Prolonged variability in plasma protein binding of disopyramide after acute myocardial infarction.

Abstract

1 Disopyramide plasma binding was determined in vitro in plasma from 20 patients with acute myocardial infarction (aged 35‐79 years) and in 20 age and sex matched healthy subjects. Plasma samples were collected on days 1, 5 and 12 after infarction and when the patient returned to the outpatient clinic. 2 In healthy subjects there was a significant negative correlation between disopyramide free fraction and plasma alpha 1‐acid glycoprotein (AAG) concentration. A similar correlation was observed in the patients with myocardial infarction, however this correlation was dependent on time elapsed after infarction. Disopyramide free fraction did not correlate with albumin concentration in either group. 3 Mean plasma AAG concentrations were increased by 63% within 5 days after infarction and had returned to initial levels some months later (73.5 +/‐ 7.8 days). On each of the four sampling days, a two to four fold individual variability in plasma AAG concentrations was observed. 4 Maximum increases in disopyramide plasma binding were shown on days 5 and 12 after infarction.
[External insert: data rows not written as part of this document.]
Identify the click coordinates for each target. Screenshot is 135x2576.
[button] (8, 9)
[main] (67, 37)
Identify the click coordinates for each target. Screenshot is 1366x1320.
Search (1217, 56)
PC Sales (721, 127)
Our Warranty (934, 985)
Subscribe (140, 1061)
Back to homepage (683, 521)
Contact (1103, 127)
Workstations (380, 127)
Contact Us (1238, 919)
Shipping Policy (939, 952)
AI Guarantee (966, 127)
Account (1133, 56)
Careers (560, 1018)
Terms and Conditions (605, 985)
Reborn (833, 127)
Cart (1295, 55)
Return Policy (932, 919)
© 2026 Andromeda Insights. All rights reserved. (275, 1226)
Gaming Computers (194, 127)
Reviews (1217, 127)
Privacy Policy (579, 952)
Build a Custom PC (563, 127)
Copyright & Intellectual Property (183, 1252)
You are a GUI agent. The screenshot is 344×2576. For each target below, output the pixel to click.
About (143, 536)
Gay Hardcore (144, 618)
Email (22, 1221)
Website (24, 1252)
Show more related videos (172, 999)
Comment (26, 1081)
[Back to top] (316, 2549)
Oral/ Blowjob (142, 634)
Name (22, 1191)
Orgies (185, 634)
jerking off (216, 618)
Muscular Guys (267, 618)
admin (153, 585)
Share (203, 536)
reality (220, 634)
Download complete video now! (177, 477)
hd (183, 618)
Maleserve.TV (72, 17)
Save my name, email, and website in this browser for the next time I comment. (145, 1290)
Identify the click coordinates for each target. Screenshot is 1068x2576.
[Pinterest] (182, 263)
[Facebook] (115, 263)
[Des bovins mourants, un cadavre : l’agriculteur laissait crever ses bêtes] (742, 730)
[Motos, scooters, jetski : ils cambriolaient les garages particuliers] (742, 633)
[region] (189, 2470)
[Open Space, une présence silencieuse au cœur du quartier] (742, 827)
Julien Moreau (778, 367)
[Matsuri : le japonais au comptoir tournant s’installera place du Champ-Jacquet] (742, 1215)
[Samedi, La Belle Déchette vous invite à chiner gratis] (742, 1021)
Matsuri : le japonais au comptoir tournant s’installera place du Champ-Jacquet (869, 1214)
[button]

These increases were dependent on both drug and AAG concentrations. Increases in fraction bound were greater at the higher drug concentrations. Within the usual therapeutic plasma range for disopyramide (2 to 5 mg/l), the mean increases in fraction bound, compared to day 1 data, varied from 22 to 45% respectively. 5 Sequential alteration in AAG concentration after infarction indicates that disopyramide plasma binding may not reach a steady state until some months after infarction. Prediction of the time to achieve this steady state would be difficult due to inter‐ and intra‐ patient variability in binding.